Luego de la larga noche de la desolación, insolado a golpe de calores y la madrugada de cierto desahucio, amanecen los estantes con una ligera lluvia de libros que poco a poco van llenando el inventario. El bosque de cerezo se puebla paulatinamente con la bibliografía entrañable y la nómina fundamental; se alinean sin querer las sílabas de versos memorables y los párrafos pensantes que caminan por el aire con esa ligera brisa de llovizna callada donde alguien debió advertirnos que la librería —a oscuras o de día— no deja de extender la enredadera multiplicada de títulos, comienzos perfectos de novela y nudos de cuentos en el preciso instante en que los ojos que leen proyectan sobre la página la cara del héroe y la lágrima ajena, la mejilla rosácea de la mujer que se esfuma y el despliegue perfecto de los dedos de un pianista que recorre los índices de los libros intonsos, las tapas encuadernadas en piel y los lomos alineados del mundo entero.

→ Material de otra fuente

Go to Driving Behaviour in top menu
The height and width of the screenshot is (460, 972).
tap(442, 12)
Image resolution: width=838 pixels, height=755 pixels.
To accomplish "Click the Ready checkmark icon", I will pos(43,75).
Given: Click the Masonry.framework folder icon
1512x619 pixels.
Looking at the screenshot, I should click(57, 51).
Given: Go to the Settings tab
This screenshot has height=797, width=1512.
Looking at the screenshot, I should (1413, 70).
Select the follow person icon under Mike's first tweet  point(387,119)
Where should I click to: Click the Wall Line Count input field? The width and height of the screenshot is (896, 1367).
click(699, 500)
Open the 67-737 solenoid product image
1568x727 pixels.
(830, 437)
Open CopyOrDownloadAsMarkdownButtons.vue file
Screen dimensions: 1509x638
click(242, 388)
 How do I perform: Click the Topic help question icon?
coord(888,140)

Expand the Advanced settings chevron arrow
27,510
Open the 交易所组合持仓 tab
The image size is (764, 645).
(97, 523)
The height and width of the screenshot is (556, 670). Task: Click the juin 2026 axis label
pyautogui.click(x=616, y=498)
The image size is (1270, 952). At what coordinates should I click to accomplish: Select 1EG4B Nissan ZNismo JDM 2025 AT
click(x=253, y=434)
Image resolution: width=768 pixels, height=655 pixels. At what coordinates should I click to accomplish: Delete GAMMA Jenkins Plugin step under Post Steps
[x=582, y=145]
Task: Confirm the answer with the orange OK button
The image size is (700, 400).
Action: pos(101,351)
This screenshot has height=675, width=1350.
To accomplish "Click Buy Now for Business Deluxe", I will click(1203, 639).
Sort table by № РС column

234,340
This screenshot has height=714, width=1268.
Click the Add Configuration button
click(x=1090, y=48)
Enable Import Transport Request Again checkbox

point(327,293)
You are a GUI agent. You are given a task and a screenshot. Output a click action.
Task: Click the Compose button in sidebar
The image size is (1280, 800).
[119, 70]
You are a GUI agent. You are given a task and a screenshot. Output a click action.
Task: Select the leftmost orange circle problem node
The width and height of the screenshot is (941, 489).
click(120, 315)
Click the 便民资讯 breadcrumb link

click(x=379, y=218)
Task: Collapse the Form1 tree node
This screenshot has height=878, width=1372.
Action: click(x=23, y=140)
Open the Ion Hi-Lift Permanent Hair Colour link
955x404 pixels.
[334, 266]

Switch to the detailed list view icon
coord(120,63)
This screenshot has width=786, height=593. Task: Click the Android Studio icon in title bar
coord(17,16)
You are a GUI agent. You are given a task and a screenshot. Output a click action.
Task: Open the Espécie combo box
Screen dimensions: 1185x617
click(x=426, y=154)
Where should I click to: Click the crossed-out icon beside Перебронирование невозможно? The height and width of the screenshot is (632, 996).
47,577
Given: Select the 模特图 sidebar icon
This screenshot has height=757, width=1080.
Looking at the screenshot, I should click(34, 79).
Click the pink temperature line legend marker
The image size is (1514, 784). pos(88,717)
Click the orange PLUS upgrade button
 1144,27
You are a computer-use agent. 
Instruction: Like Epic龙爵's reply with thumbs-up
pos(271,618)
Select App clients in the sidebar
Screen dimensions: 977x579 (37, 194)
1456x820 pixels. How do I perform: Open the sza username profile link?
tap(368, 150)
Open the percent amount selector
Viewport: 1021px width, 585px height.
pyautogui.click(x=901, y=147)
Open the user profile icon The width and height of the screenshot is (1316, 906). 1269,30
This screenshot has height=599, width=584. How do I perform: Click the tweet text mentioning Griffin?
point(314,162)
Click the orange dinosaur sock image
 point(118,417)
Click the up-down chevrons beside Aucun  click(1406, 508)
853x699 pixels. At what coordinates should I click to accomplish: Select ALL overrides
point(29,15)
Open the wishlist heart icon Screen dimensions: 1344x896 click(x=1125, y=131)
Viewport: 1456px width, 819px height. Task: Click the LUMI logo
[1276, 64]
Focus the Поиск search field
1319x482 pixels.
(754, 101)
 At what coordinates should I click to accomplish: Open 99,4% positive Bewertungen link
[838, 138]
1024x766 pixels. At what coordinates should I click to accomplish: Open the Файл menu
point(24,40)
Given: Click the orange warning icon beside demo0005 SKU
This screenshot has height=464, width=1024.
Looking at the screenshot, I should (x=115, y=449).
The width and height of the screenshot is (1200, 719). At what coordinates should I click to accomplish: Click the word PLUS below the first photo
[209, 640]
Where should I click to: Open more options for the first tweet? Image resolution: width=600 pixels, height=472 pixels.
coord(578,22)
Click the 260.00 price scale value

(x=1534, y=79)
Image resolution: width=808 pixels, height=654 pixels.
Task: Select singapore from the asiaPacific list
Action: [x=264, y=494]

Alguien debió avisarnos que la progresiva reunión de los libros en los estantes genera una tertulia constante, una conversación con difuntos y la reaparición de todos los rostros del tiempo. Por la puerta aparecen a ráfagas los lectores que ansían seguir oteando al mundo en las páginas palpables del papel y los niños que inventan mariposas en la página que abre una niña de ojos claros. ¿Será asesino en potencia el anciano que ríe cuando pregunta por la sección de novela negra?
Nadie alienta el largo tedio de las tardes sin ventilador, languidece el calorón, se asoma un otoño de libros. Nadie habla durante los silencios sin lectores, cuando los estantes parecen el sismo leve de los libros que exigen lectura y por allá se escucha el murmullo de una conversación traducida y el soliloquio de un filósofo en la arena, el caballo que vuela en sinónimos y la inutilidad de algunas metáforas. Por aquí resuena el río de la novela que se extiende como hilación de relatos en cadena y la soledad se acompaña, acompasada ya para siempre, con la secreta confirmación de que jamás está del todo solo quien habita el espacio ilimitado de una librería… así sea al filo de la caja registradora y el anaquel que guarda las llaves que abren y cierran —ya con horarios fijos— las curvas paréntesis perfecto para toda una vida.